Exercise instructions:
Once the images are set aside, print the remaining lines below exactly.

Supplied information:
++++

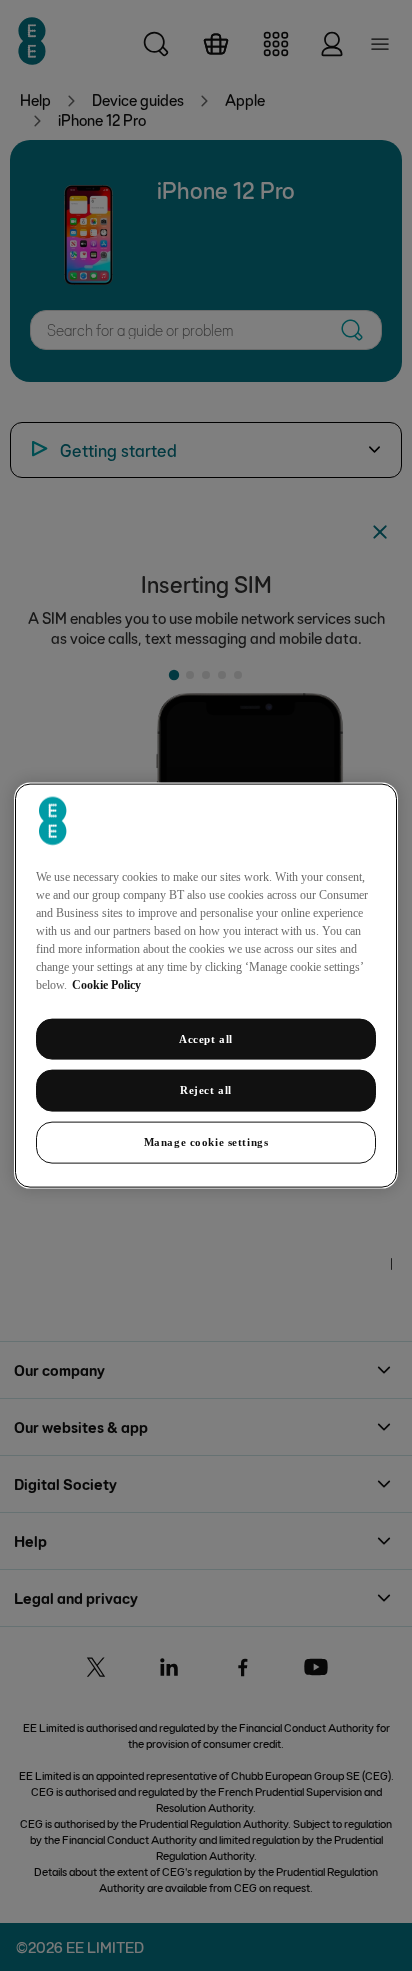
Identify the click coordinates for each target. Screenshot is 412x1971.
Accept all (206, 1038)
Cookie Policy (106, 984)
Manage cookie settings (206, 1142)
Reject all (206, 1090)
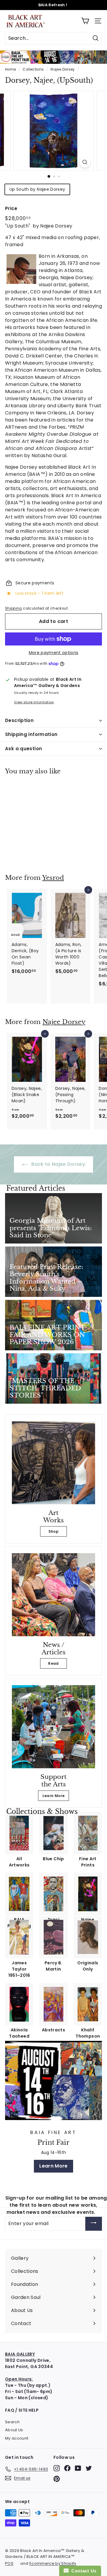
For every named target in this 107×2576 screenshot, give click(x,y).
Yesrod (53, 878)
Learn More (54, 1795)
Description (19, 720)
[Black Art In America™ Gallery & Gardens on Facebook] (67, 2468)
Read (53, 1663)
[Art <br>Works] (53, 1462)
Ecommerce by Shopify (52, 2563)
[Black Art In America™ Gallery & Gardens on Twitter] (89, 2468)
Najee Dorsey (63, 69)
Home (10, 69)
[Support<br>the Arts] (53, 1726)
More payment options (53, 653)
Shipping (13, 608)
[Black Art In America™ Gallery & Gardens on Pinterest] (57, 2479)
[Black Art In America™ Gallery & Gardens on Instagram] (57, 2468)
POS (9, 2563)
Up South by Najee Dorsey (37, 189)
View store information (34, 702)
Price (11, 208)
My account (17, 2438)
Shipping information (31, 734)
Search (12, 2422)
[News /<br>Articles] (53, 1594)
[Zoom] (84, 162)
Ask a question (23, 748)
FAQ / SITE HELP (22, 2410)
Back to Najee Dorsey (57, 1164)
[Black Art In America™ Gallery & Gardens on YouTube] (78, 2468)
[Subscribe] (93, 2224)
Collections (33, 69)
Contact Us (83, 2570)
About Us (14, 2430)
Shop (53, 1531)
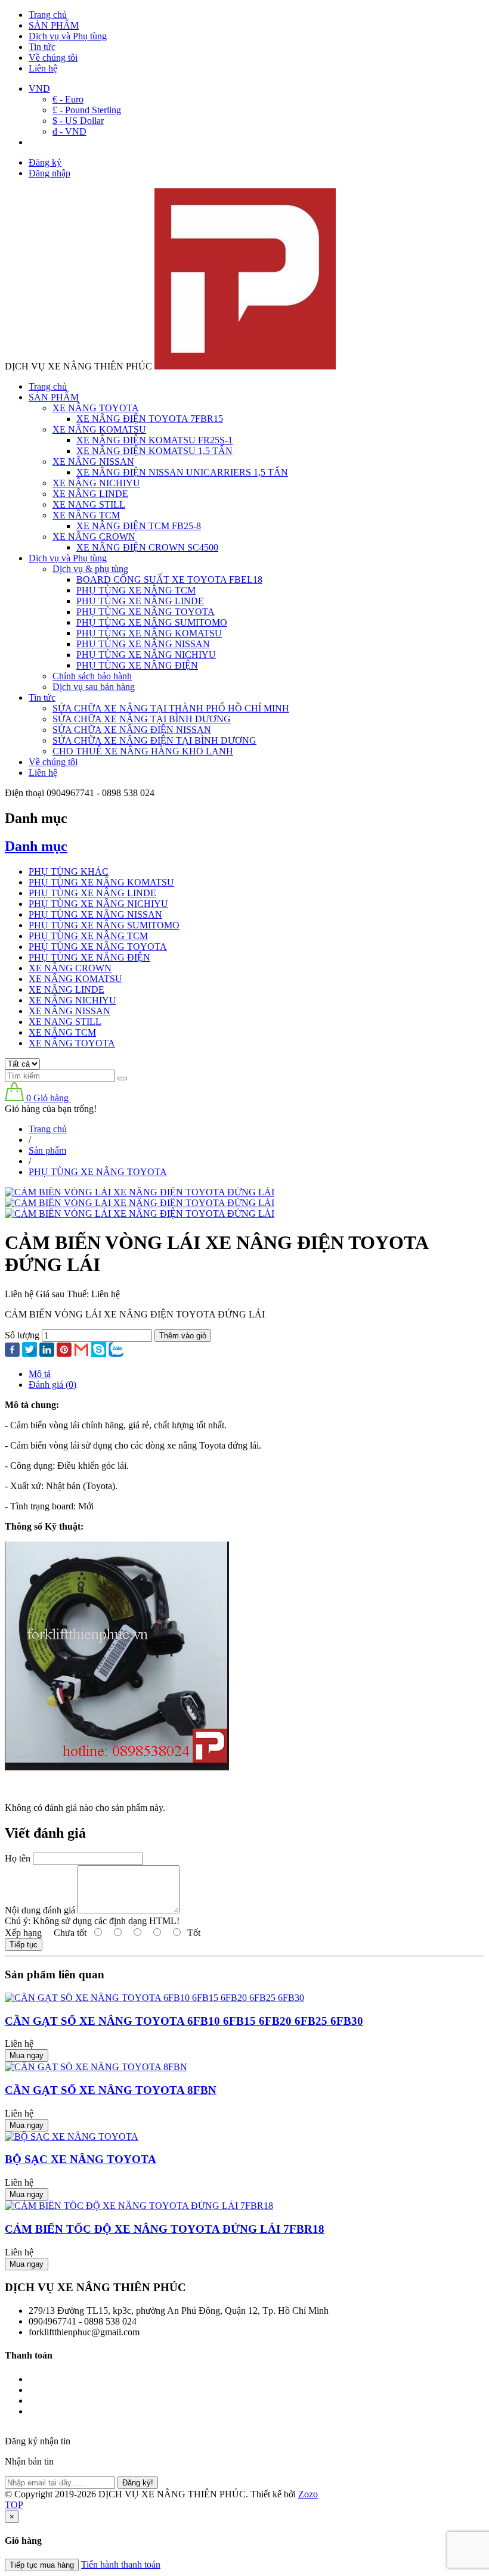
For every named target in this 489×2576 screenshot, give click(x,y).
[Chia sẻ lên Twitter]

++++

Worked solution:
Identify the click coordinates for each target. Screenshot is 412x1971.
Accept all (206, 1038)
Cookie Policy (106, 984)
Manage cookie settings (206, 1142)
Reject all (206, 1090)
For every named target in this 107×2576 screenshot, give click(x,y).
Yesrod (53, 878)
Learn More (54, 1795)
Description (19, 720)
[Black Art In America™ Gallery & Gardens on Facebook] (67, 2468)
Read (53, 1663)
[Art <br>Works] (53, 1462)
Ecommerce by Shopify (52, 2563)
[Black Art In America™ Gallery & Gardens on Twitter] (89, 2468)
Najee Dorsey (63, 69)
Home (10, 69)
[Support<br>the Arts] (53, 1726)
More payment options (53, 653)
Shipping (13, 608)
[Black Art In America™ Gallery & Gardens on Pinterest] (57, 2479)
[Black Art In America™ Gallery & Gardens on Instagram] (57, 2468)
POS (9, 2563)
Up South by Najee Dorsey (37, 189)
View store information (34, 702)
Price (11, 208)
My account (17, 2438)
Shipping information (31, 734)
Search (12, 2422)
[News /<br>Articles] (53, 1594)
[Zoom] (84, 162)
Ask a question (23, 748)
FAQ / SITE HELP (22, 2410)
Back to Najee Dorsey (57, 1164)
[Black Art In America™ Gallery & Gardens on YouTube] (78, 2468)
[Subscribe] (93, 2224)
Collections (33, 69)
Contact Us (83, 2570)
About Us (14, 2430)
Shop (53, 1531)
For every named target in this 489×2576 screenshot, give click(x,y).
[Chia sẻ lên Twitter]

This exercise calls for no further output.